Eduardo Paolozzi: Collage mural, 1952, from here
I do like to visit Tate Britain when there is no specific exhibition. This is a good time of year to find more quiet and space simply to wander through the galleries reacquainting ourselves with old favourites, enjoying the discovery of newly displayed work, and relaxing around the mini themed displays. These last can often be more rewarding than huge blockbusters.
Today I very much enjoyed exploring the New Brutalist Spotlight 1949-55 involving Eduardo Paolozzi, Nigel Henderson, and architects Alison and Peter Smithson, and Ronald Jenkins. (There is an interesting associated article here.) The main focus of this display is their work on the Hunstanton School in Norfolk.
Karen Knorr: Untitled from Series Belgravia, 1979-81, from here
Another Spotlight display which we enjoyed is the work of photographer Karen Knorr.

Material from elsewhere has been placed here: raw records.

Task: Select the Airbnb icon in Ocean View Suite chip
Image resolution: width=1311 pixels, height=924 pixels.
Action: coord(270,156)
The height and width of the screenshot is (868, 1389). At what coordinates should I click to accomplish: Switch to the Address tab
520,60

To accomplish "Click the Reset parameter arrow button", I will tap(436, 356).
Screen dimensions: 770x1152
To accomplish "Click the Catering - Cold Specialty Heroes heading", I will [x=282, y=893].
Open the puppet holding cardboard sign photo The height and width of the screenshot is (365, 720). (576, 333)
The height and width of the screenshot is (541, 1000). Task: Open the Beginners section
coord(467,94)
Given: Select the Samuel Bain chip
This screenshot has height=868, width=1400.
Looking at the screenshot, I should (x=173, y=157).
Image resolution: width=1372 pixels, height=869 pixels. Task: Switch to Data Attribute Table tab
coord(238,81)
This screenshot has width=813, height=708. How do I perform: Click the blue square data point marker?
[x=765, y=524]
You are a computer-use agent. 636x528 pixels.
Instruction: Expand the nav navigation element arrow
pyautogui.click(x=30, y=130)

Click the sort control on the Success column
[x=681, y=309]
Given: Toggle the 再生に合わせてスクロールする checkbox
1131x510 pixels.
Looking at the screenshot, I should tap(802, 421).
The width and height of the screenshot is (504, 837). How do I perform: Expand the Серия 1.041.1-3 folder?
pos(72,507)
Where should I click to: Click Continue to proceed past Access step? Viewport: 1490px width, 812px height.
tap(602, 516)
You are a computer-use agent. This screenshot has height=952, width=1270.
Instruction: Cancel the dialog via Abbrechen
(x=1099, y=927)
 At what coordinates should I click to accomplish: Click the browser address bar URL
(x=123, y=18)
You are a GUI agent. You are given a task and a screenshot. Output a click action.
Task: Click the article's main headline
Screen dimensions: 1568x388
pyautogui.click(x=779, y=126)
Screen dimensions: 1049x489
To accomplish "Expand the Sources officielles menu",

The combination of photograph with pithy text makes a compelling social commentary.
Henry Moore: Draped Reclining Figure, 1951-62, from here
I always thoroughly enjoy seeing Henry Moore's sculptures and maquettes, but today I was particularly pleased to see two small intaglio prints, the one above in particular.
Henry Moore: Reclining Figure, 1951-66, from here
On nearly every visit I try to seek out the Reg Butler sculptures.
Reg Butler: First Maquette for 'The Unknown Political Prisoner', 1951-2, from here
One of these days I shall indulge myself in the Margaret Garlake book on him.
Francis Bacon: Painted Screen, c.1929, from here
The delightful surprise of the day was seeing an early work: a screen painted by Francis Bacon when he was about 20 years old. I imagine that it must come from his time as an interior designer. As a great admirer of both Oskar Schlemmer and Ben Nicholson, I was intrigued and very pleased to see this.